The Digital Age isn’t just sharpening our senses. Digital is retooling them. Records of what we see and hear have never been so accurate. Digital is also breaking down the boundaries between the senses and how we approach them. What will happen – and the happening has already begun – when experience in one sense starts colliding with that in another? What, for instance, will the Mona Lisa sound like when we can hear it?
These blogs have talked about attractive accidents – when “raw chance produces a totally unpredictable result.” The attractive accidents on the digital sensory horizon will be a regular State Fair bumper-car ride!

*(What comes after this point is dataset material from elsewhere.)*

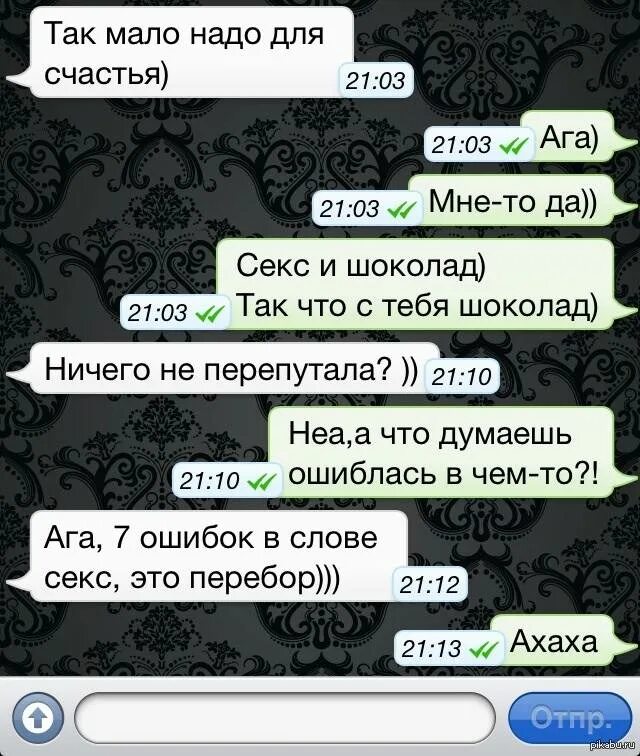Tap the 21:10 timestamp on received message

pos(461,377)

We’re on the edge of an age of crossover such as we have never known. We’ll start hearing art . . . and seeing the sounds of music. I mean in spine-tingling ways far beyond a computer-generated light show.

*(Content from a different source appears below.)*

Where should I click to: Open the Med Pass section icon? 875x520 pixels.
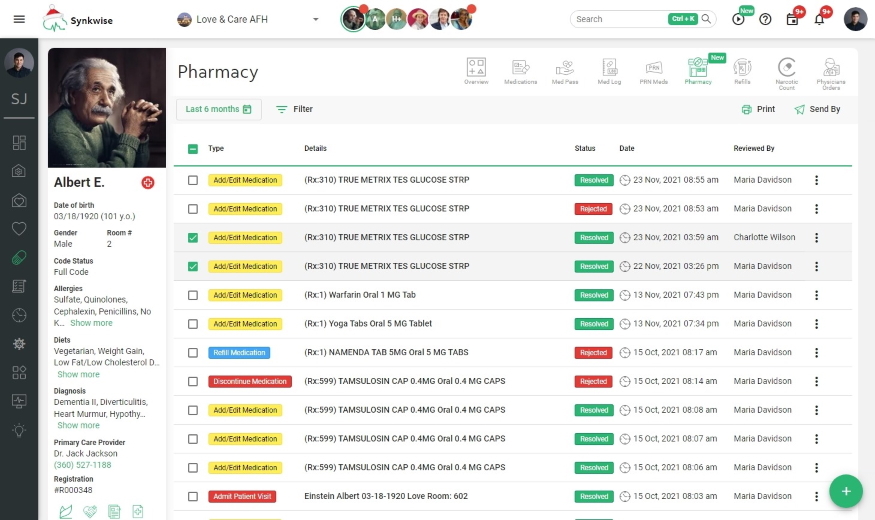[565, 70]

This isn’t just oh-so-artsy dabbling. Brand managers need to sit up and take heed of what’s coming. A brand once lived in a narrow world of one or two senses. That’s gone. Brands need to compete – that means to survive and excel – in multidimensional worlds of sensation.

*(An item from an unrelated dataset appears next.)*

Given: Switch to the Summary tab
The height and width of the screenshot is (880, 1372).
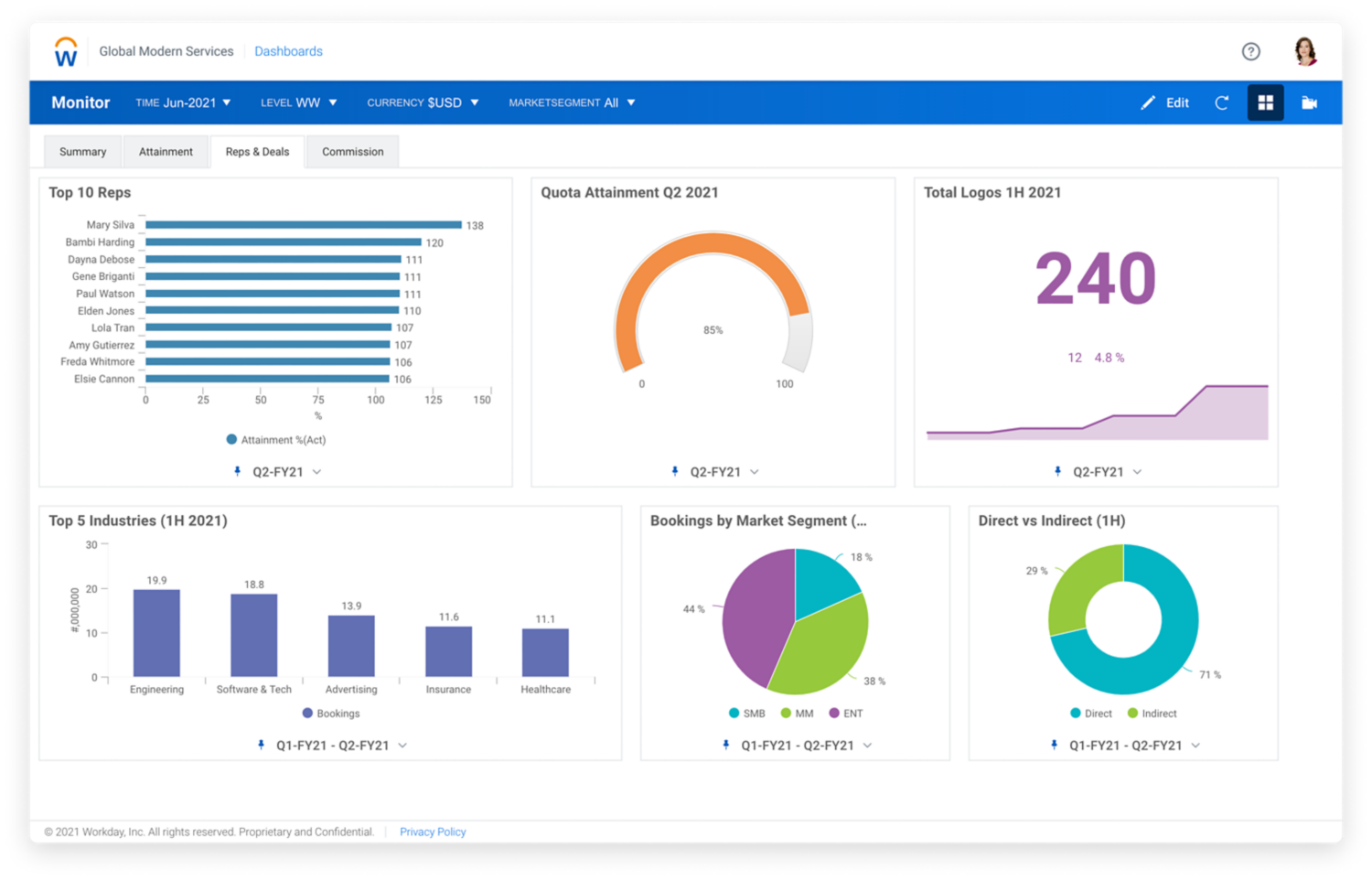Looking at the screenshot, I should coord(82,151).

The new era of exercise clothing points the way. Reebok’s EasyTone is an entry in the “muscle-shoe” market. This sort of merchandise employs moving air and balance-ball technology. A decade ago, who would have thought consumers would ever want a shoe that caused them to work harder? But, it makes perfect sense.
All buying decisions hinge on that precious commodity time. As others have pointed out, you’re either killing it or enjoying it. If you have to walk, why not expect a payoff for the effort? In other words: Why go to the gym if you can wear it?
Some of still remember when you pumped a treadle (foot-peddle) to run a sewing machine. Maybe someday we’ll be toning our muscles with retro treadles as we power our computers and microwaves.
The information-rich digital world is all about collisions.
Brand managers should reflect on the smell-touch-feel opportunities locked up in their brand. Pay careful attention to exactly how consumers experience, associate and appreciate a brand. Often a brand will evolve with nearly invisible sensory secrets. Edgy digital technology will let us expand and exploit them in tantalizing new ways.
Once you have a clear handle on a cool experience, design a template to repeat it in a positive way. It’s a good time to dust off the principle: When brilliant accidents happen, figure out how to make them repeat themselves again and again!